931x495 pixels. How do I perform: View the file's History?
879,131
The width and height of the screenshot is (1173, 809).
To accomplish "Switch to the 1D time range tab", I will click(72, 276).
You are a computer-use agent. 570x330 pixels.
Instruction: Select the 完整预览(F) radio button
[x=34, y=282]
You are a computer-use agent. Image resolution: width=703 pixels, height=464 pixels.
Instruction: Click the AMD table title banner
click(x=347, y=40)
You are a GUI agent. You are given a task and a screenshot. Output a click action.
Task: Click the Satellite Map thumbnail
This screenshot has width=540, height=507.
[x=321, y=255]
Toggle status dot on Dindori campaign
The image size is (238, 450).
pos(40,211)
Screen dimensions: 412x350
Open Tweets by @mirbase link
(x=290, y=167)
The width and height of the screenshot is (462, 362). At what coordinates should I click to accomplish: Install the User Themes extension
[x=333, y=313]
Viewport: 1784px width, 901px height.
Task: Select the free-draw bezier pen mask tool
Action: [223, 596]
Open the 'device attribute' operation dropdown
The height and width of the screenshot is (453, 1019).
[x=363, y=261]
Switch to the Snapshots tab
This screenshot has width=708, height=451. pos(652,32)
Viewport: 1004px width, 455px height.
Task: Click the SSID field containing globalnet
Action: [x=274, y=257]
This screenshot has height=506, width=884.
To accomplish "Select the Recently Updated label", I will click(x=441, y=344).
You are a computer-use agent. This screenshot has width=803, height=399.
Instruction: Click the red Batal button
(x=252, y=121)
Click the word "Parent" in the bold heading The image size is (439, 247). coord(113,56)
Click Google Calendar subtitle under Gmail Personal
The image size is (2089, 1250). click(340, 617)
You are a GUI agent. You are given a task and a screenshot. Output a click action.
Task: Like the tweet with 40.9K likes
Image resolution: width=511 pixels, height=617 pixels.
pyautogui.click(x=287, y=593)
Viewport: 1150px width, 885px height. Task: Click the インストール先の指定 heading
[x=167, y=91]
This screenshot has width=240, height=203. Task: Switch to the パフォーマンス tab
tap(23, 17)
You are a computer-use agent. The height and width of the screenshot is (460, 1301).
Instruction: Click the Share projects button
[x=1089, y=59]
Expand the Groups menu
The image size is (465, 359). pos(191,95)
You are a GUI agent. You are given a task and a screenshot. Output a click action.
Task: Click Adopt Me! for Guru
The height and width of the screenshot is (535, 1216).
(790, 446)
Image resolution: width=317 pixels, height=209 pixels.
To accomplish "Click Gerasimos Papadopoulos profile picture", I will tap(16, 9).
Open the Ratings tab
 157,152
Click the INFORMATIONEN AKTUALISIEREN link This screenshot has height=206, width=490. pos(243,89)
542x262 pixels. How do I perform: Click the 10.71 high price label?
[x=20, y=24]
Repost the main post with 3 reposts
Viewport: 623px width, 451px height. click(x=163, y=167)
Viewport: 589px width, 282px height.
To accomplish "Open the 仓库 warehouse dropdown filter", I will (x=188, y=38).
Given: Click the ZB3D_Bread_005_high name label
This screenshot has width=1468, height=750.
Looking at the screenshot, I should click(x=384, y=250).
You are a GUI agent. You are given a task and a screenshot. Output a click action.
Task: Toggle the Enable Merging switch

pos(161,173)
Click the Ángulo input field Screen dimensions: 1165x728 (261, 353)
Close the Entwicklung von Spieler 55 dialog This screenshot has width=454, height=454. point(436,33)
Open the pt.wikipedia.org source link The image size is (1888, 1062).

* _The task_
Everything in the listing should be set down again exactly.

* _Worked solution_
931x495 pixels. How do I perform: View the file's History?
879,131
The width and height of the screenshot is (1173, 809).
To accomplish "Switch to the 1D time range tab", I will click(72, 276).
You are a computer-use agent. 570x330 pixels.
Instruction: Select the 完整预览(F) radio button
[x=34, y=282]
You are a computer-use agent. Image resolution: width=703 pixels, height=464 pixels.
Instruction: Click the AMD table title banner
click(x=347, y=40)
You are a GUI agent. You are given a task and a screenshot. Output a click action.
Task: Click the Satellite Map thumbnail
This screenshot has width=540, height=507.
[x=321, y=255]
Toggle status dot on Dindori campaign
The image size is (238, 450).
pos(40,211)
Screen dimensions: 412x350
Open Tweets by @mirbase link
(x=290, y=167)
The width and height of the screenshot is (462, 362). At what coordinates should I click to accomplish: Install the User Themes extension
[x=333, y=313]
Viewport: 1784px width, 901px height.
Task: Select the free-draw bezier pen mask tool
Action: [223, 596]
Open the 'device attribute' operation dropdown
The height and width of the screenshot is (453, 1019).
[x=363, y=261]
Switch to the Snapshots tab
This screenshot has width=708, height=451. pos(652,32)
Viewport: 1004px width, 455px height.
Task: Click the SSID field containing globalnet
Action: [x=274, y=257]
This screenshot has height=506, width=884.
To accomplish "Select the Recently Updated label", I will click(x=441, y=344).
You are a computer-use agent. This screenshot has width=803, height=399.
Instruction: Click the red Batal button
(x=252, y=121)
Click the word "Parent" in the bold heading The image size is (439, 247). coord(113,56)
Click Google Calendar subtitle under Gmail Personal
The image size is (2089, 1250). click(340, 617)
You are a GUI agent. You are given a task and a screenshot. Output a click action.
Task: Like the tweet with 40.9K likes
Image resolution: width=511 pixels, height=617 pixels.
pyautogui.click(x=287, y=593)
Viewport: 1150px width, 885px height. Task: Click the インストール先の指定 heading
[x=167, y=91]
This screenshot has width=240, height=203. Task: Switch to the パフォーマンス tab
tap(23, 17)
You are a computer-use agent. The height and width of the screenshot is (460, 1301).
Instruction: Click the Share projects button
[x=1089, y=59]
Expand the Groups menu
The image size is (465, 359). pos(191,95)
You are a GUI agent. You are given a task and a screenshot. Output a click action.
Task: Click Adopt Me! for Guru
The height and width of the screenshot is (535, 1216).
(790, 446)
Image resolution: width=317 pixels, height=209 pixels.
To accomplish "Click Gerasimos Papadopoulos profile picture", I will tap(16, 9).
Open the Ratings tab
 157,152
Click the INFORMATIONEN AKTUALISIEREN link This screenshot has height=206, width=490. pos(243,89)
542x262 pixels. How do I perform: Click the 10.71 high price label?
[x=20, y=24]
Repost the main post with 3 reposts
Viewport: 623px width, 451px height. click(x=163, y=167)
Viewport: 589px width, 282px height.
To accomplish "Open the 仓库 warehouse dropdown filter", I will (x=188, y=38).
Given: Click the ZB3D_Bread_005_high name label
This screenshot has width=1468, height=750.
Looking at the screenshot, I should click(x=384, y=250).
You are a GUI agent. You are given a task and a screenshot. Output a click action.
Task: Toggle the Enable Merging switch

pos(161,173)
Click the Ángulo input field Screen dimensions: 1165x728 (261, 353)
Close the Entwicklung von Spieler 55 dialog This screenshot has width=454, height=454. point(436,33)
Open the pt.wikipedia.org source link The image size is (1888, 1062).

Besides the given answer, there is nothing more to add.